ACTION ITEM: Retyped exactly and without pictures, the lines from the one with "Given: Click the 2025-05 x-axis tick label" through the end of the listing must form the entire answer.
-------- SUPPLIED ENTRIES
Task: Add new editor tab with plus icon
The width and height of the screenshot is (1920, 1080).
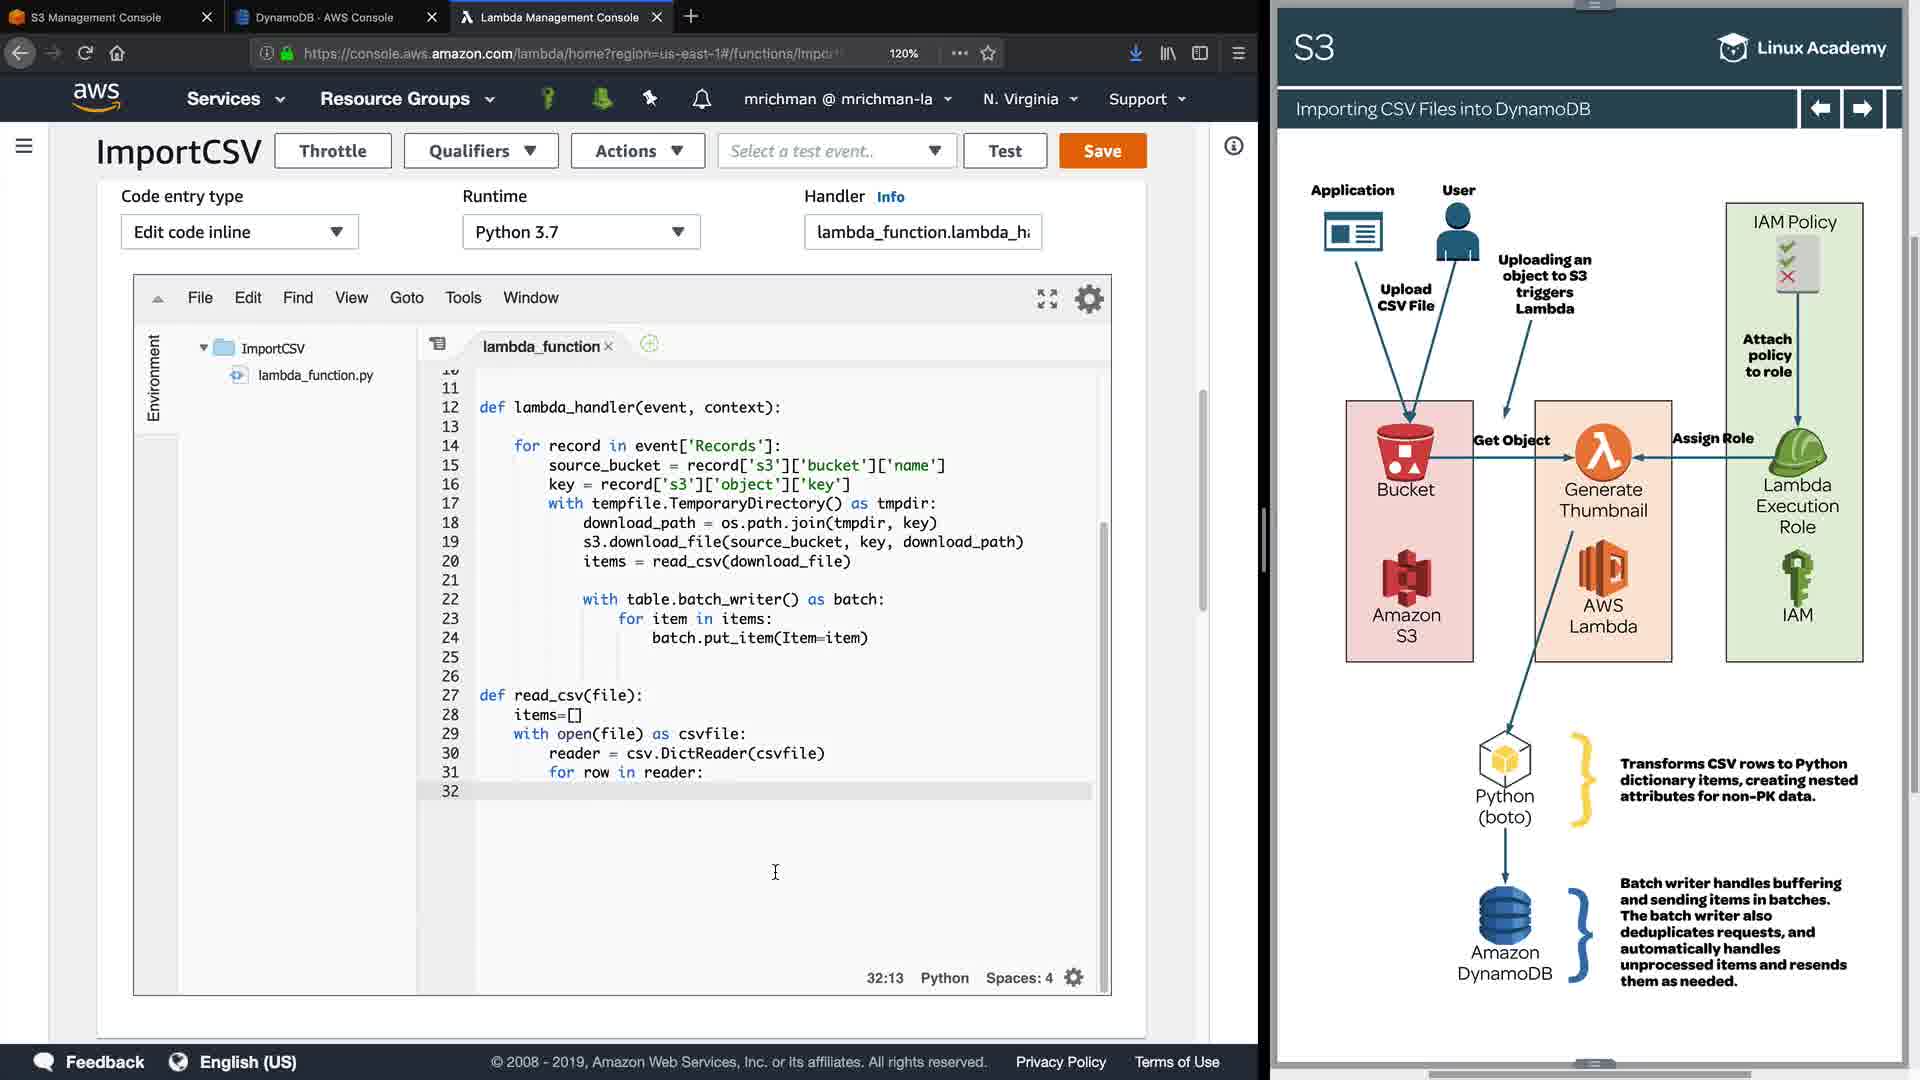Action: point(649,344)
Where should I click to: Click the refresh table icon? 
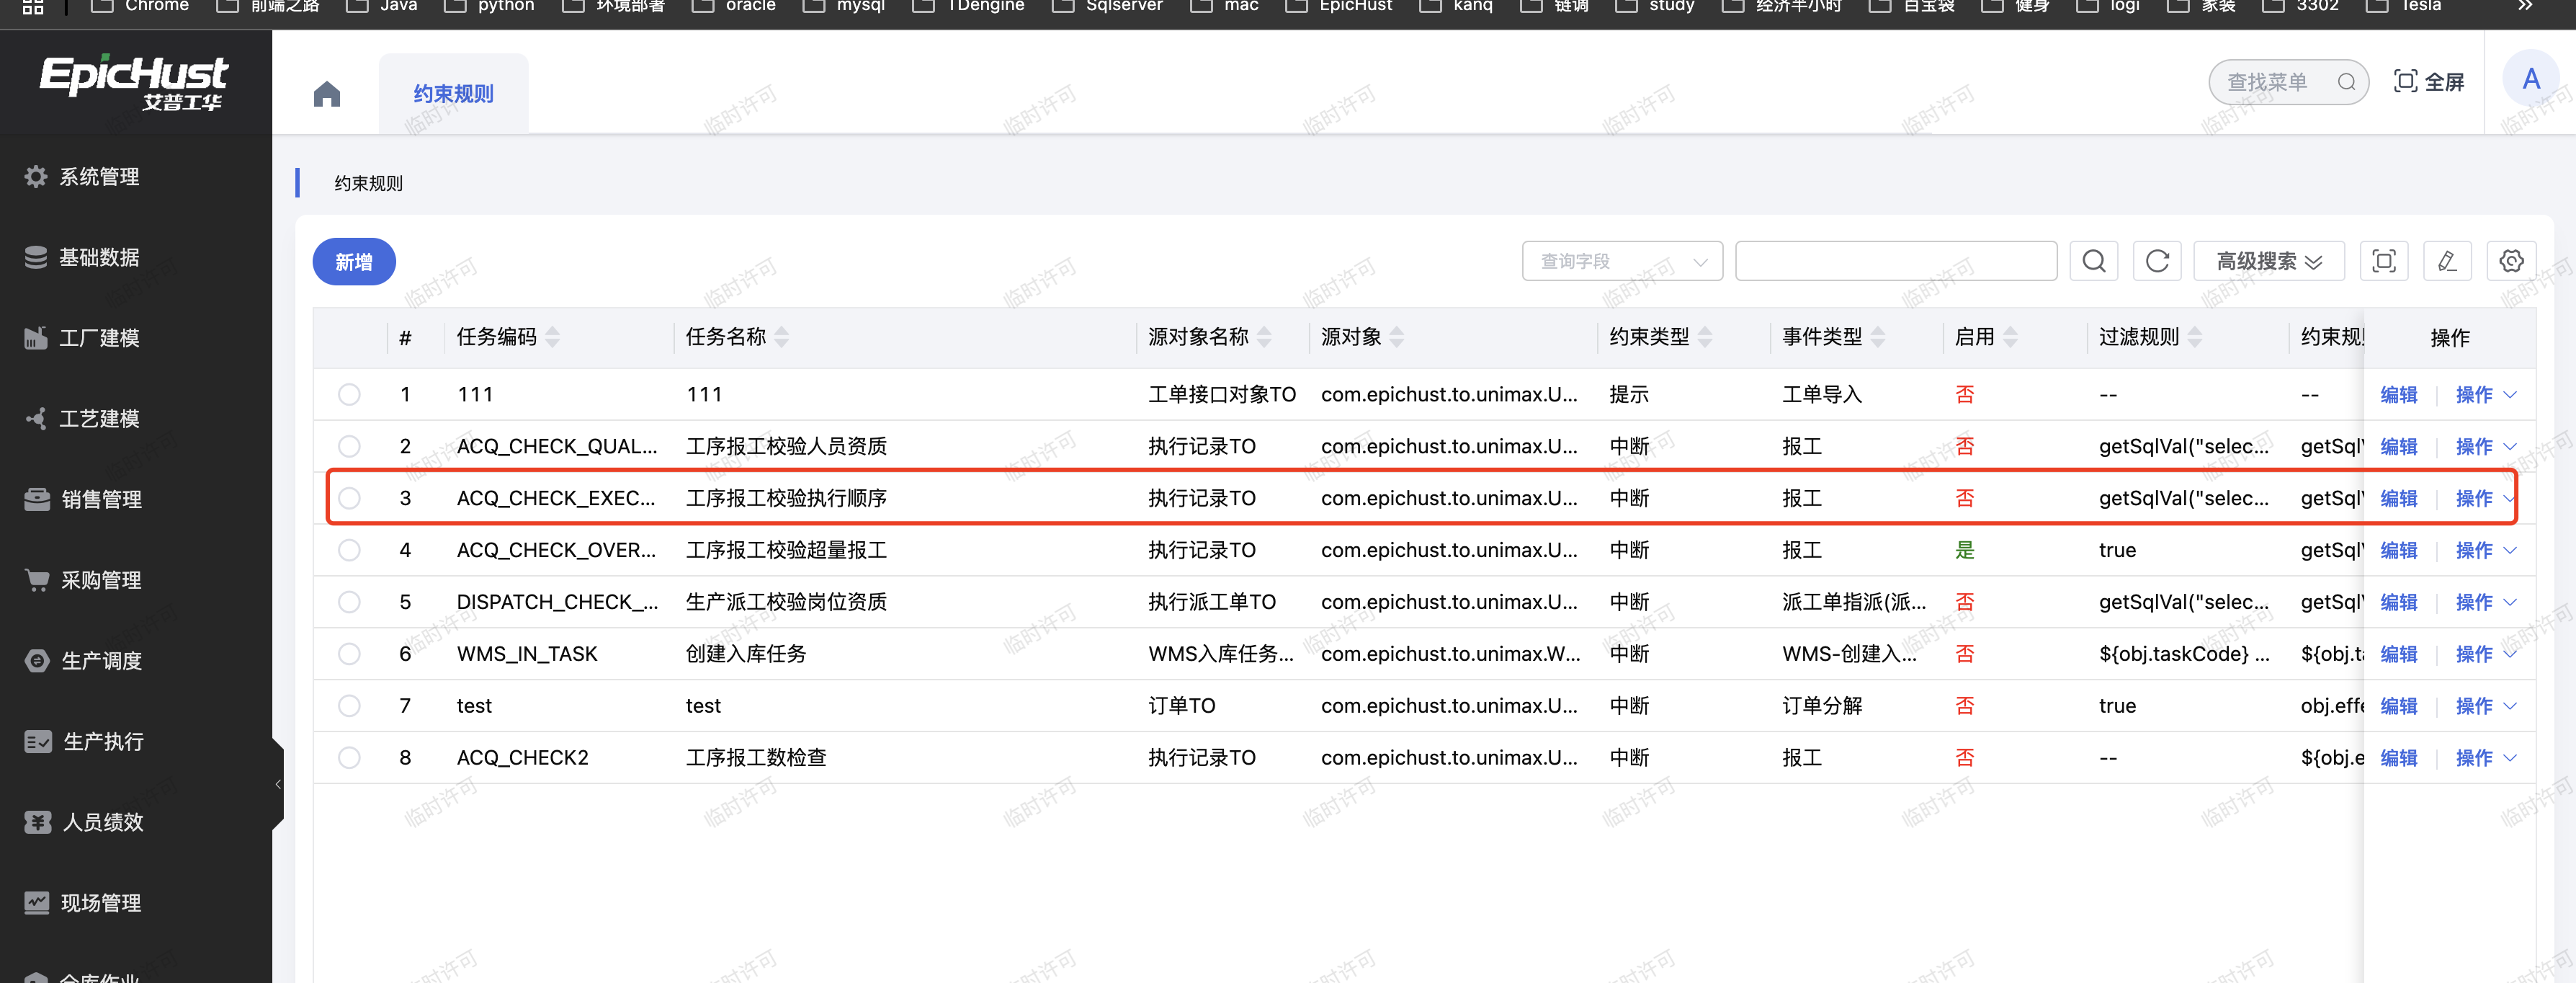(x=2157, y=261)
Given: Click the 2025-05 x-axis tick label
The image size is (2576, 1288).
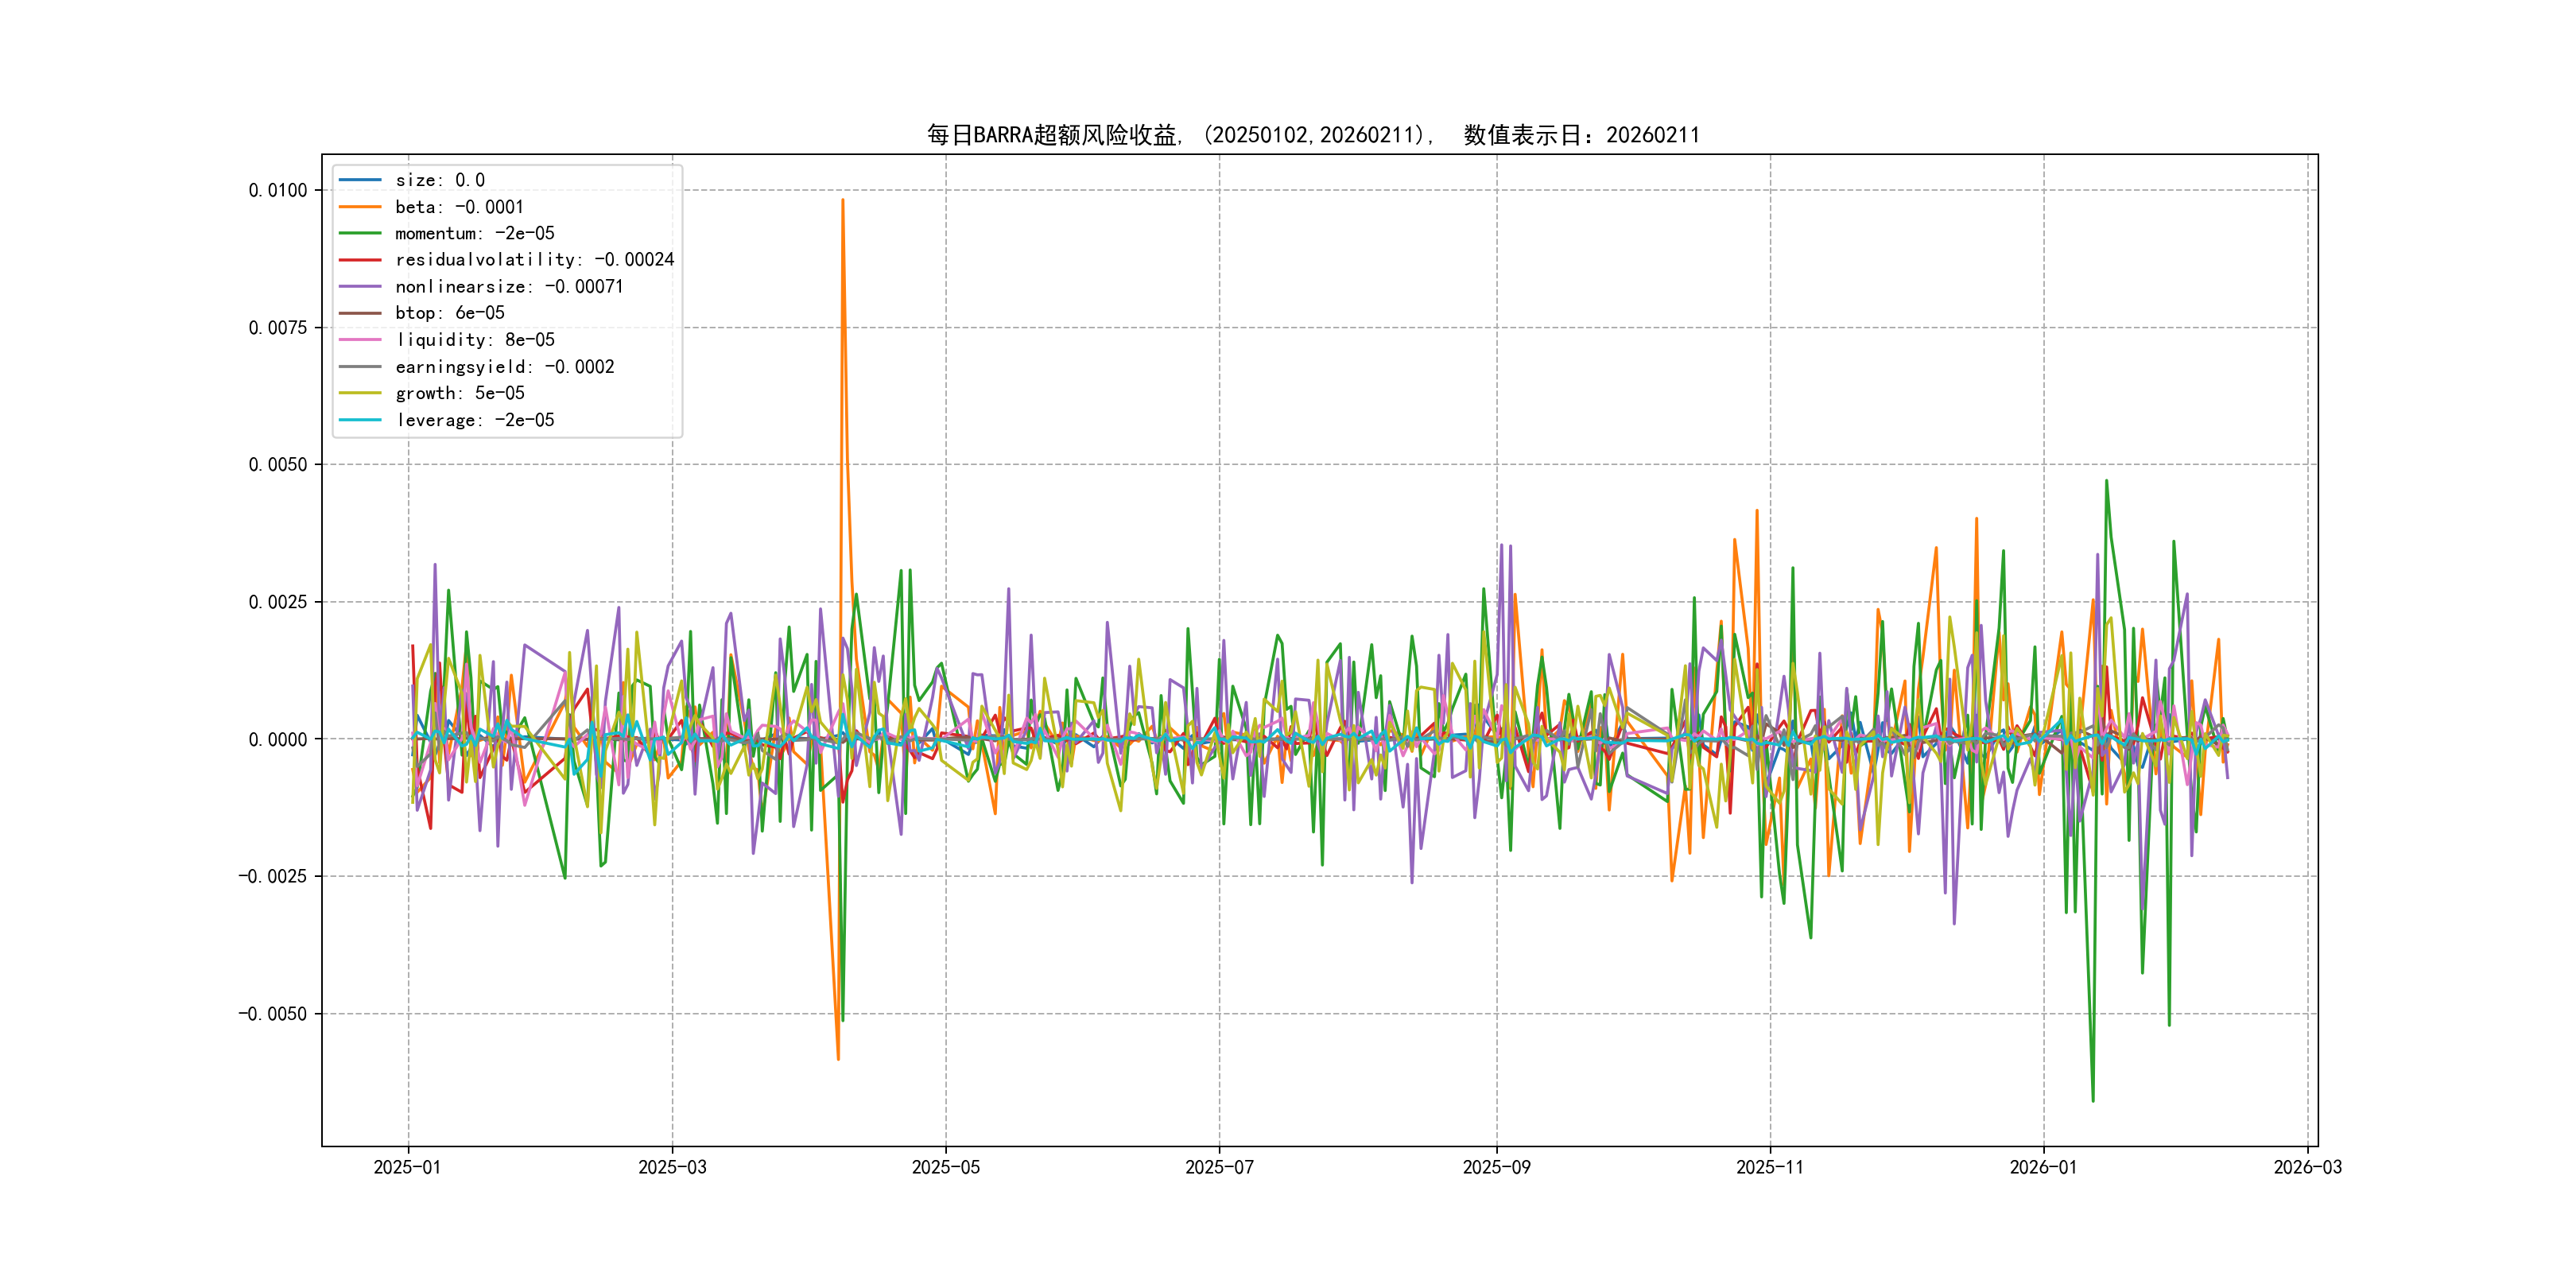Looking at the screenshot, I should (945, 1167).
----------------
RESULT FOR THIS TASK:
Given: Click the 2025-05 x-axis tick label
The image size is (2576, 1288).
Looking at the screenshot, I should (945, 1167).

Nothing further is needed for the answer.